Shattered
By D. A. Charles
Today, I’m writing about the release of a new book, Shattered, by D. A. Charles. I’ll be back later with a full review, but I’ve been involved with this story, in one way or another, for nearly ten years, and I’m thrilled that the release is finally here!
As a disabled person—I am totally blind and have been since about age five—it’s frustrated me all my life that disability representation in the arts, books, movies, TV and so forth, has been so lacking. And if disabled people are there, we’re often portrayed unrealistically as helpless or superhuman. Often we are given miraculous healing that is not possible even today, and we’re almost never shown as living a real life, doing the things every person wants to do, growing up in a normal family, going to school, getting a job, falling in love. I have always wanted to change that, to do my small part and write stories and books that will show people like me in ways that anyone can relate to. My genre is romance, and my dream is to write stories with the usual romance genre foundation but with characters who just happen to be disabled, and yet the stories won’t necessarily be about the disability, or what I call the how-I-live-life-as-a-blind-person stories. This was why I wrote my fan fiction story, seeing Bella. My book release day will come soon, but today is all about my friend and what her book means to me!

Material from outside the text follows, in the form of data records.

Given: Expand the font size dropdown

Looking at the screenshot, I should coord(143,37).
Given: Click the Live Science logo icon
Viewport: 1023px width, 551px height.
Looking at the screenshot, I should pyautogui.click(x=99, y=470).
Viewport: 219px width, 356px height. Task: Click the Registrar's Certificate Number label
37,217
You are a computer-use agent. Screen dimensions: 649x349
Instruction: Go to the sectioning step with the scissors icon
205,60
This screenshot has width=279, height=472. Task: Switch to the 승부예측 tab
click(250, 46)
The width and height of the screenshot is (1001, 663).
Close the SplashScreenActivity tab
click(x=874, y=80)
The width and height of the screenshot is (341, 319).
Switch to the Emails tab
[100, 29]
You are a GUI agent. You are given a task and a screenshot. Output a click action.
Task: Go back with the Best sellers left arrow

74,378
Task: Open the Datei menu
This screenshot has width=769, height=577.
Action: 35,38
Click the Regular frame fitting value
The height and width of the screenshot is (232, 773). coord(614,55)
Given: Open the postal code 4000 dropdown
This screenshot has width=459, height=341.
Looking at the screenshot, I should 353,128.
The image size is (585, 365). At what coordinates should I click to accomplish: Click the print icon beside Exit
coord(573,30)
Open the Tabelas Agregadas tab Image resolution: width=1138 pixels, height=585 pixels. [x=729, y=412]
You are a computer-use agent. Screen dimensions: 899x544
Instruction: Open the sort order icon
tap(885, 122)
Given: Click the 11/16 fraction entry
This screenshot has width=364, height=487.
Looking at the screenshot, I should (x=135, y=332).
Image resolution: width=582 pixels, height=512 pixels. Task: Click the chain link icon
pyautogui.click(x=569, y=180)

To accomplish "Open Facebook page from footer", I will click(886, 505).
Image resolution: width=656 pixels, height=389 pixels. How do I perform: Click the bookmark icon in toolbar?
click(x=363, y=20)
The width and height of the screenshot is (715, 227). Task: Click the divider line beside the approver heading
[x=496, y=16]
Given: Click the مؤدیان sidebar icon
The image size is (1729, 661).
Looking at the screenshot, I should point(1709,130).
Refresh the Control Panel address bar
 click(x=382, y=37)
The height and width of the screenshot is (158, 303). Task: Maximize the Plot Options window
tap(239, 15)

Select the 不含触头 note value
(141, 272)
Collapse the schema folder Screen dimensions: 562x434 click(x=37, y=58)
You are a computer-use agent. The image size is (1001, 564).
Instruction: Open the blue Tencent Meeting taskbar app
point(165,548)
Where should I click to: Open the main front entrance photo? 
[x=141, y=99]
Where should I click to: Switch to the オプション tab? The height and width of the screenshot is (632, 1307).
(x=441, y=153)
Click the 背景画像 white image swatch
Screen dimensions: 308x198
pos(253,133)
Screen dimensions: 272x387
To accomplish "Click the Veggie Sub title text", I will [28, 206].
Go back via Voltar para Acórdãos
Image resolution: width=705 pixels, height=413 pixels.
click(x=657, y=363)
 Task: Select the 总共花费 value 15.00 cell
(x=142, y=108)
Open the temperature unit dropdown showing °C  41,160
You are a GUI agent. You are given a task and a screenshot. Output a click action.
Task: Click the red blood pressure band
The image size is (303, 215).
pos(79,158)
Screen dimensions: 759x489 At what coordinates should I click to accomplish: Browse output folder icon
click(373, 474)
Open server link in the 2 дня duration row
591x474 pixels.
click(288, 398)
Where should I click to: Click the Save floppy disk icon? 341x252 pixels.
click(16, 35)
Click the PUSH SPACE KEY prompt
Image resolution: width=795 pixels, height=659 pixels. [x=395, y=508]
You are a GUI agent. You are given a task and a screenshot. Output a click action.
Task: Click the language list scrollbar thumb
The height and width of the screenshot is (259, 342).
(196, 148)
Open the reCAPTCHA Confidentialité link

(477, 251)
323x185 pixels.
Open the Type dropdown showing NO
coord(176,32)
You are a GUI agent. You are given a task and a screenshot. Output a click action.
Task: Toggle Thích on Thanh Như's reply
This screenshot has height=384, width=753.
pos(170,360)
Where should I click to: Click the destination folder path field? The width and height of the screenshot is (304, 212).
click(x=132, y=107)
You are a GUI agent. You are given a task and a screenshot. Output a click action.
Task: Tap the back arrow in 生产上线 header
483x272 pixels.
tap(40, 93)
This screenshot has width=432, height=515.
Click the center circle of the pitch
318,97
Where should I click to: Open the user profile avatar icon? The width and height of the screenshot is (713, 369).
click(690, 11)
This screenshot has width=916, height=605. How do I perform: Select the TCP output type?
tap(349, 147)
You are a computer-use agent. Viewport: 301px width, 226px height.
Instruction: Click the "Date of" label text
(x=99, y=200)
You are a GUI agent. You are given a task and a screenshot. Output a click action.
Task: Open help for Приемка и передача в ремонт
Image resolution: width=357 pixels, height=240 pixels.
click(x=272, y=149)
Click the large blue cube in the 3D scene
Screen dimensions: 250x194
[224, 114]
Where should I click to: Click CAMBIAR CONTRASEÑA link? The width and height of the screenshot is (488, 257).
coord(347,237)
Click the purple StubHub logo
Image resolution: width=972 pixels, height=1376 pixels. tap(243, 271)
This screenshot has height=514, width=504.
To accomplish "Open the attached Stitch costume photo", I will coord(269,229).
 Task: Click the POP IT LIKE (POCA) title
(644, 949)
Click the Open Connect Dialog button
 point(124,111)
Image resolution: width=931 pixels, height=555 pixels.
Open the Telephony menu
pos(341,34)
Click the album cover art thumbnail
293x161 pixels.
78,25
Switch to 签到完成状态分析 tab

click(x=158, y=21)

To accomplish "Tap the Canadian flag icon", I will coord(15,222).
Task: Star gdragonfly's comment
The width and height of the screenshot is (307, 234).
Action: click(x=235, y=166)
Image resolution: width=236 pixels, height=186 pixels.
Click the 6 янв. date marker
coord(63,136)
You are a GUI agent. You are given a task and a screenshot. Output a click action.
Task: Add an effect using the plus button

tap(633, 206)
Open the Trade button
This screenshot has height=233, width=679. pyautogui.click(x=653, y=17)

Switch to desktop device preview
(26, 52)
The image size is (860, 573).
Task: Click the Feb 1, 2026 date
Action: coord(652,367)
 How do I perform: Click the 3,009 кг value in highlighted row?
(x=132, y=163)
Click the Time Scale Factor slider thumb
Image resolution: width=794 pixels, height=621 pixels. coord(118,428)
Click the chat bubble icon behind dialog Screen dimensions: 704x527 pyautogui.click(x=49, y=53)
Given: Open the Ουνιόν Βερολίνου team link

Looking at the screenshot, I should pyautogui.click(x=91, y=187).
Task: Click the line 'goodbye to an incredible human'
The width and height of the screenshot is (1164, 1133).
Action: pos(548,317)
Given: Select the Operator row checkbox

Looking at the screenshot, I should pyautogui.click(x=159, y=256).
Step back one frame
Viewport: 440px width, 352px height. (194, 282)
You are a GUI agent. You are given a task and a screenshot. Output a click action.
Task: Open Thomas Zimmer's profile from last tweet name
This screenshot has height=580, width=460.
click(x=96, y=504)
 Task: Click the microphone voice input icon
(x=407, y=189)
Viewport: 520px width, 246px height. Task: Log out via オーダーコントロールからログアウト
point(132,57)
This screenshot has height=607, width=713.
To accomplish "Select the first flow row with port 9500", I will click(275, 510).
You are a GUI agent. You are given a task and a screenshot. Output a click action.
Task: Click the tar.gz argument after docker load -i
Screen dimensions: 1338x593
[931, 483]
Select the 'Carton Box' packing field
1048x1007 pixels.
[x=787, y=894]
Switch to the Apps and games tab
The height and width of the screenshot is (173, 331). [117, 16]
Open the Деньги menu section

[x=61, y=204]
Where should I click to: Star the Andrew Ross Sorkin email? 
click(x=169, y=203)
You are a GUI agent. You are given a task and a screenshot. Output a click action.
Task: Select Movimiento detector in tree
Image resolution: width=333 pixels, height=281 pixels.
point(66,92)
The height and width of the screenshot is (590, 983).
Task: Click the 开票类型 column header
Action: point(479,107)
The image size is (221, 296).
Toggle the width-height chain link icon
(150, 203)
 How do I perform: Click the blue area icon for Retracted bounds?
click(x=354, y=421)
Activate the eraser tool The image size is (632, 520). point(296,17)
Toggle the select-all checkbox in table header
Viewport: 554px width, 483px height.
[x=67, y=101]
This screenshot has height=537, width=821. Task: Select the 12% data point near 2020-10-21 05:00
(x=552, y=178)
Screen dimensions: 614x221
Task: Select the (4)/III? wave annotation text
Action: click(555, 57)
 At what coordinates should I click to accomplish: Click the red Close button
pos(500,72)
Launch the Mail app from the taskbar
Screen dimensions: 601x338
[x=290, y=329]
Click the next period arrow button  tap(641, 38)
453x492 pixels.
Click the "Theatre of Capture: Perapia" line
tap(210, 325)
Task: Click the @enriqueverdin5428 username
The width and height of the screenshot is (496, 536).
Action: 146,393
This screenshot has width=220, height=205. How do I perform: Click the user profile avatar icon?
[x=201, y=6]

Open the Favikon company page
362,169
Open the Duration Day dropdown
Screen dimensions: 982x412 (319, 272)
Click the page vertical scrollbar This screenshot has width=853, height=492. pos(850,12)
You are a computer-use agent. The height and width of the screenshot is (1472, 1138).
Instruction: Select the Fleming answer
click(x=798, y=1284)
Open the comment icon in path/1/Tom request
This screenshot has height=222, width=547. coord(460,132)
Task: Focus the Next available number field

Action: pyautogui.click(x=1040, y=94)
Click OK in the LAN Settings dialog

In the midst of writing Seeing Bella, I came across Impact. I’d found it! Another story giving a true and believable presentation of disabled characters, but a story showing all the depth of being human, grief, anger, struggle, loneliness, despair, joy, success, romance, and love. These themes are universal, and there they were! I cared deeply about the story, deeply about the characters, and though the story dealt with their issues of dealing with new disability, the universal themes together with the disability issues, drew me in and made me love them fiercely. This was the kind of thing I’d wanted to read ever since the first time a teacher put my hands on a braille book!
I reached out to Denise and we became dear friends. We talked about many things as the story was being written. And when the time came to think about publishing it, she asked me to be part of the team. It meant the world to me that she asked, and I was committed to help her make Shattered into the best it could possible be. She is a brilliant writer with a true gift for telling us a story that will live in our souls. Today, as Shattered is released, I feel so proud, proud of and for my friend, proud that I was a part of it in some small way, and oh so joyful. To see her dream come true.
The beauty of shattered is that we can all read these characters and relate to them through our own human experience. We can learn as we grieve and cheer for them, and we can know that whatever and whoever we are, abled or disabled, any race, any nationality, any gender and sexuality, what makes us human, makes us one with each other. We’re really not that different after all. Words from a song by country singer Collin Raye say it better:
“I laugh; I love; I hope; I try,
I hurt; I need; I fear; I cry,
And I know you do the same things too,
So, we’re really not that different, me and you.”
As we read shattered and lose ourselves in the world of the book, we can all see the truth of those words, we really aren’t all that different.